Just getting started requires a shift in your perception. Instead of looking at the huge pile of possibilities, weighted down by the intimidation of comparing your efforts to all the best creators who have been working on dolls for years, try a mind shift. Start with one thing you enjoy for only 15 minutes, and know that Everyone has to go through the Garbage to get to the Good Stuff. Play with the Garbage phase, knowing that you won’t like the results, but that you have to get through it. Creativity is like a muscle that must be exercised in order to perform well. Often we women have our "hobby" as the only thing in our lives that is totally "ours" and the thing that we can use to make ourselves feel better in times of crisis—forget the chocolates! We use it to remember that we are not just the roll of Wife or Mother, but that there are all kinds of wonderful possibilities bubbling inside us. Many of us struggle mightily to carve out the time and space for our own work. Once we get our very own 15 minutes of opportunity, what do we do but agonize about what is going to be good enough to come up to the high standards of our Inner Critic.

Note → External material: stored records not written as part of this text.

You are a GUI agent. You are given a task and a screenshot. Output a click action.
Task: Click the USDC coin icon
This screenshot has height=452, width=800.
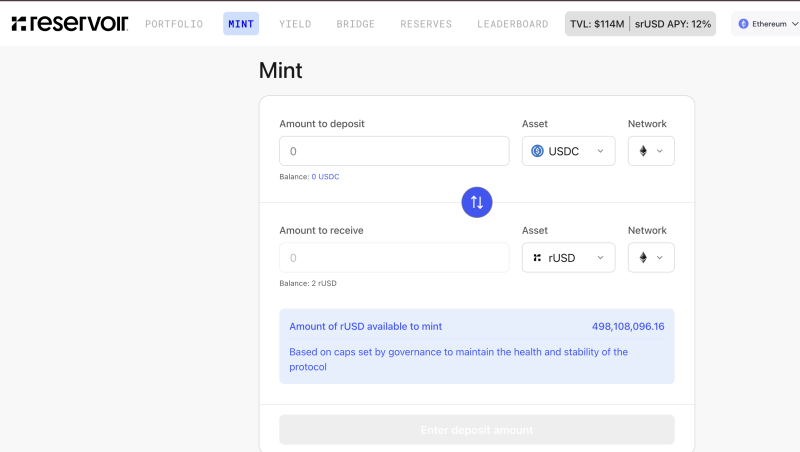538,151
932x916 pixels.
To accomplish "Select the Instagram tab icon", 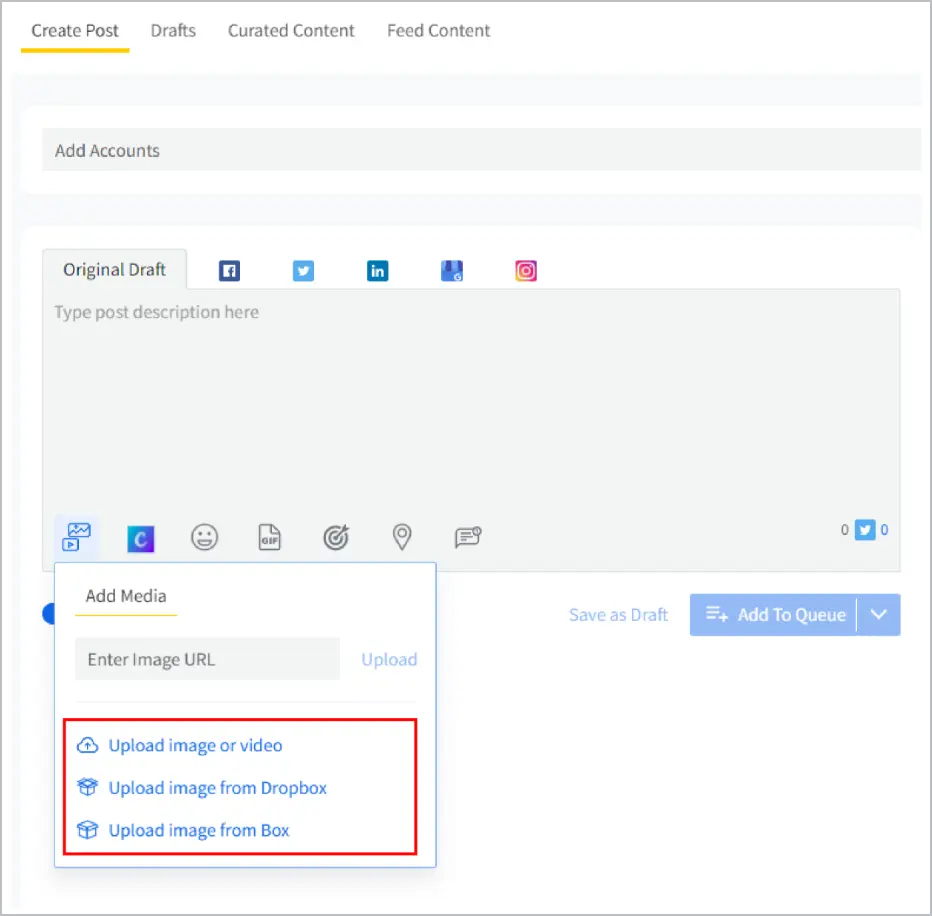I will coord(526,270).
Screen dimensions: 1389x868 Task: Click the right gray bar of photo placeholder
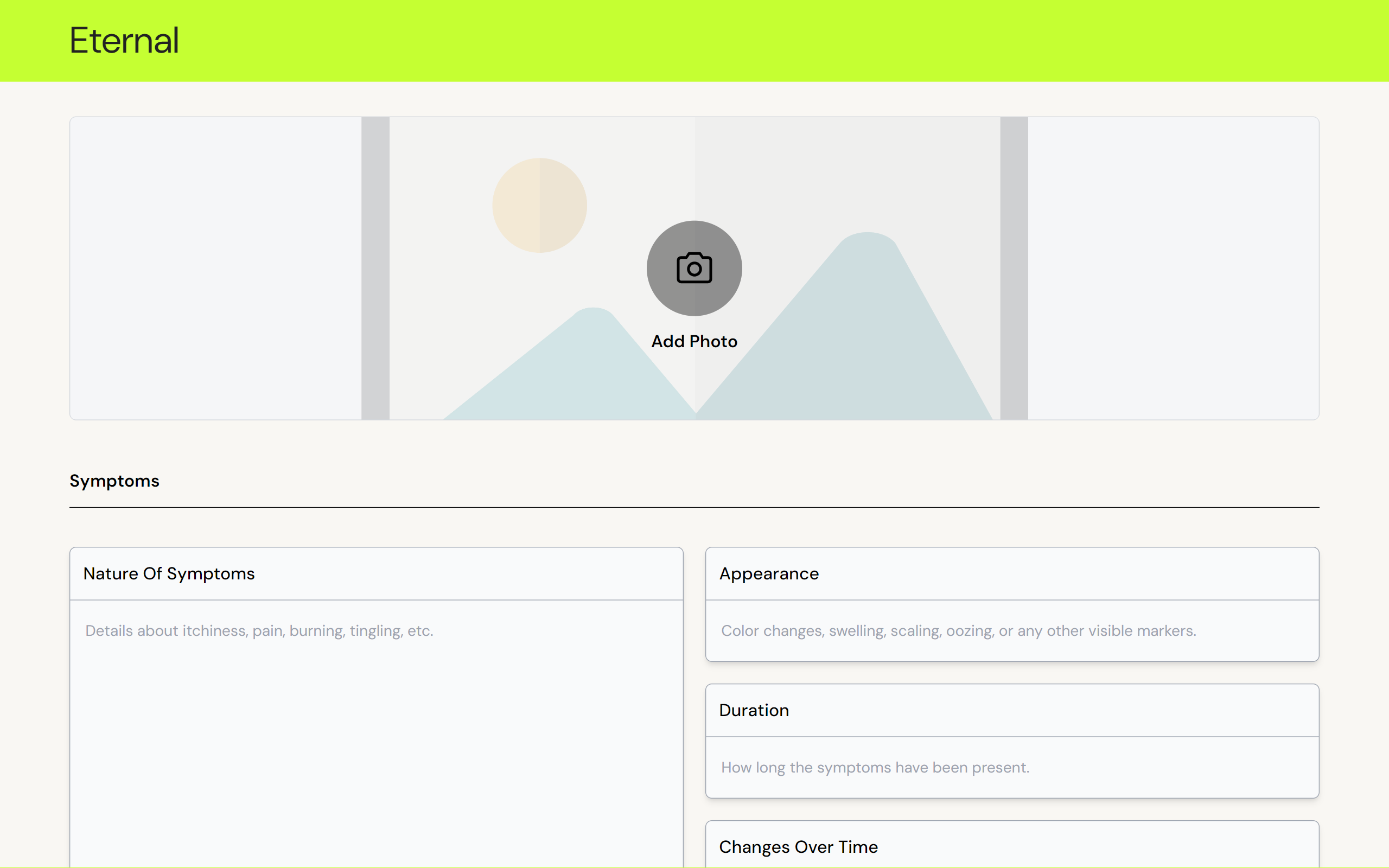coord(1014,268)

Imagine it this way—we each have a certain amount of Ugly Stuff (and we can debate the definition of Ugly) that we have to get out of our systems, before we can get down to the Good Stuff, so we’d better get started on turning out the Ugly Stuff. This is where trading new materials and techniques with a friend or two and sharing the joys and frustrations of learning can be a very joyful, even hysterical experience. Save some of the early efforts to see how far you’ve come when you get really good--which you will. Remember that no one will be judging you but yourself, and isn’t the process of creating much more fun than judging the end result? Take baby steps to learn to dance, and Practice, practice, practice! It’s like rolling a boulder, getting the darn thing moving and overcoming the weight of inertia is the hardest part. Not making paralyzing value judgments on the outcome is the second hardest, but I know you can do it!

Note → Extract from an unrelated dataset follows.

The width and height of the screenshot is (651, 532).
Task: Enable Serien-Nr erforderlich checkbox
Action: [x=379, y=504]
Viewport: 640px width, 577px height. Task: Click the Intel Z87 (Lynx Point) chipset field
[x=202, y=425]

Don’t judge your end result right away—let it rest for a day or two when you can see what you’ve done from a more removed point of view. I tend to do jobs at the last minute, like this article. I go into my files for notes, and put everything together without proof-reading, plug ideas in where they may fit, then I’ll go back and look again later in the day. If I waited to start in the perfect way, the article would never get written, because there would be nothing on the page to revise. Muslin mockups for dolls are a great invention so you don’t cut into your best piece of fabric right away. That’s another inhibition I’m working to overcome…at 65, and with So Much Stuff, I need to start using up the Good Stuff NOW, rather than leaving it for someone else to throw out after I’m gone.

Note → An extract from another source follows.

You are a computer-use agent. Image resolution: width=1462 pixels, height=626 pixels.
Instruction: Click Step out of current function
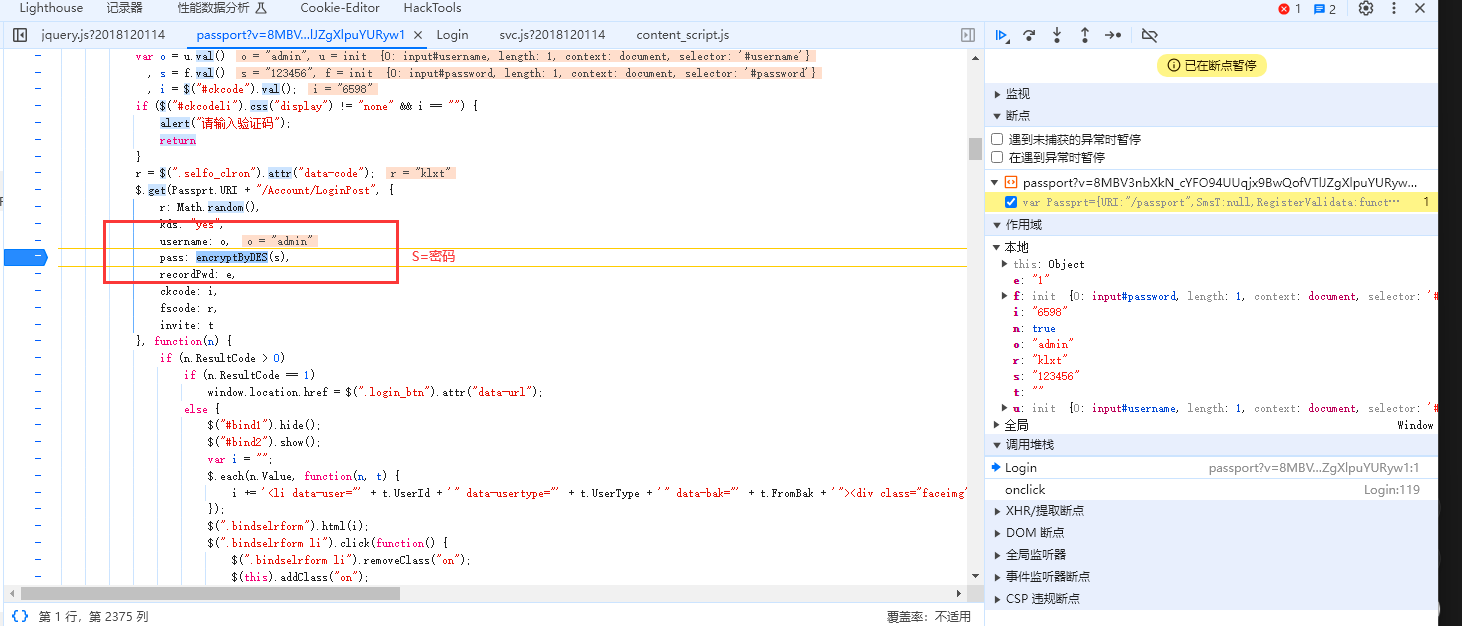point(1085,35)
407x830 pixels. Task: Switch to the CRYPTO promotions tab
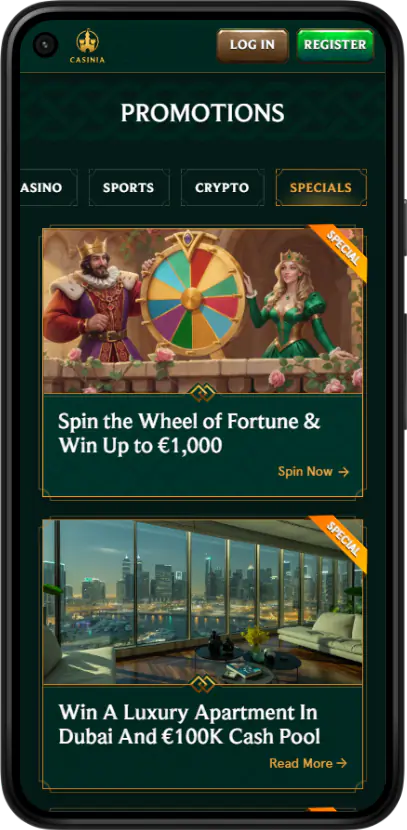point(222,187)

Much of the process of making art is putting something down and then working off of it. So if there’s nothing down, there’s nothing to work off of. Art seems to me to be a living thing. The art creates itself, and creates me, as much as I create it. It’s a dialog between you and the fabric or the page or the pot.
I write in my Dream Journal every morning, beginning with whatever I remember from my dreams and moving on to other writing. I started keeping a journal when I was 22 and have never stopped, but then I am very verbal. Beginning with a dream fragment gets the first words down on the page, or computer screen. Think about what inspires you—make a scrap book of cool colors, textures, forms…don’t use the most inspiring doll work you’ve ever seen, because that can too easily become intimidating, but think about the visuals that will make your juices start to flow. It could be a small box of materials that you can take out and arrange in different ways, or a pattern by someone else where you deliberately deconstruct the body parts or use surprising materials. Often the biggest hurdle is just putting yourself in a room with the materials and the time, and continuing to go back to them again and again. A recent Round Robin doll project has taken all of us out of our safe zones, as we add to each creature that comes our way and learn new things from the artists who have come before us.
In decision to move to the West Coast, the question that solidified my resolves was, “If you were to die tomorrow, would you regret not having tried it?” I knew I had to go for it, even if it doesn’t work out the way I hope it will. I’m still here, 7.5 years later. Often I feel overwhelmed by the number of things still to be settled, arranged, accomplished, but I find that if I break the Overwhelming Tasks down into small steps, I can do one at a time, and soon the arrangements are made, most of the boxes are packed. Can you live your life without creativity? If not, start now, Just Do It!